Cruzando el portón de madera, angosto pero muy alto fuerte y sólido, con chapa de llave forjada, de una sola vuelta, y que cierra por dentro con tranca poblana infalible para los rateros. Adentro un patio típico poblano, circundado por los cuatro lados por la construcción del edificio. Laja de piedra en el piso. Al frente hacia la calle las asesorias lo que hoy llamamos tiendas y comercios. Por dentro oficinas y bodegas.
Al fondo del patio escalera de piedra, cuyo cuerpo se divide en dos alas que nos dan acceso al piso familiar, barandal de fierro forjado unido con remaches y pasamano de madera, en los extremos de cada lado dos bolas de cristal rematando la pilastra de piedra.
Más al fondo la cochera del Pakar 1934, ahí, antiguamente se guardan las carrozas y los caballos.
En algunas de estas casas existe un piso intermedio entre el familiar y la planta baja, le llamaban el entrepiso por tener menos altura en los techos. Generalmente para el servicio.
Arriba al subir la escalera, nos encontramos en el corredor que circulaba todo el patio a vista de pájaro. Con sus macetas colgadas de los barandales. Siempre me he preguntado, ¿Cómo han podido resistir estos corredores hechos de piedra volada a través de tanto tiempo y con tanta gente que pasábamos y corríamos por ellos?
Todas las habitaciones dan al patio con una o dos puertas que hacen también las veces de ventanas.

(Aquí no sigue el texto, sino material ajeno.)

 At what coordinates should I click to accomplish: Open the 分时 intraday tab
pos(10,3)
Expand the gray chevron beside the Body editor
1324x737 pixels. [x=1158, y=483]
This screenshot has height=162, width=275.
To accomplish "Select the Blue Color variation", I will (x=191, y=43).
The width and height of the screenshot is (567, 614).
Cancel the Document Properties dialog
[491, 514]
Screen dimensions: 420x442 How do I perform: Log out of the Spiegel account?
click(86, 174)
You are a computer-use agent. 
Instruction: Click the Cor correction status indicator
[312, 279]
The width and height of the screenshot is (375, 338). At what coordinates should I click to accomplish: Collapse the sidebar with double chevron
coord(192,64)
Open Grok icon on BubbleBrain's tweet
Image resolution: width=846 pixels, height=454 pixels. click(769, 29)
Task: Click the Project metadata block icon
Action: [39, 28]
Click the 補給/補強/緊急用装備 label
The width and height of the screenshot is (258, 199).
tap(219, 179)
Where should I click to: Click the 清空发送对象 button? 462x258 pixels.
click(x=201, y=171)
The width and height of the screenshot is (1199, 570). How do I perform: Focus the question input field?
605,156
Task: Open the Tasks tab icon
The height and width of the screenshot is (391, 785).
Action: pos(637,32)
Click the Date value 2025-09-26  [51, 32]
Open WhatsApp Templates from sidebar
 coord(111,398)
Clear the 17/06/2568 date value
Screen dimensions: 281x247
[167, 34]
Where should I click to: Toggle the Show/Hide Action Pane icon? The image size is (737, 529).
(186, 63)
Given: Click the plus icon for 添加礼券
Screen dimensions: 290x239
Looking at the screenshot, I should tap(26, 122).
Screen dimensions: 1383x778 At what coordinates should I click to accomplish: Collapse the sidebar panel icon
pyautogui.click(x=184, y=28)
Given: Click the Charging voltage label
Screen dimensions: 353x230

En los extremos delantero y trasero se ubican la sala y comedor que son las habitaciones más amplias, el resto los dormitorios.
Entrando a la casa nos recibe como siempre las tías, no sabemos su edad pues no tenemos la capacidad de definirlas, siempre amables, su cara arrugada de sabiduría.
Junto la puerta y bajo el escritorio un perro negro fundido en bronce; estamos en la sala, decorada con muebles y sillas muy rectas algo incomodas con brocados iguales a las cortinas de las puertas que abren hacia los balcones. En la pared, enfrente a los balcones dos espejos muy grandes y en medio un piano negro con dos candelabros adosados al mueble para iluminar las teclas, ahora electrificados con cuatro focos Édison.
Como me impresionaba que todos los cuartos se comunicaban unos a otros y que al igual que en el corredor podías dar una vuelta interna alrededor; de sala a recamaras, de recamaras a comedor, de comedor a recamaras, de recamaras a sala.
Las recamaras con una o dos camas de latón muy altas que dan la impresión de un hospital y los correspondientes roperos de alturas inmensas 4 mts. y más con los copetes tallados.
El comedor con una mesa larga, larga, larga, y vitrinas a los lados. Atrás del comedor por una puerta la cocina, medio oscura con sus fogones de carbón cubiertos de talavera. Y ollas y cazuelas colgadas en la pared de techo a fogones; desde la olla de los frijoles hasta la más grande cazuela para el mole. Barro vidriado del barrio de la Luz.
Atravesando la cocina la puerta al patio y ahí, en un pequeño cuarto, el baño con todos los servicios modernos, tina, agua corriente y WC con una caja en el techo que al jalar la cadena dejaba bajar el agua.
Las tías contaban que por la edad, el baño era poco frecuente; pero eso sí, bendiciendo la tina con agua bendita antes del proceso higiénico para evitar una muerte súbita.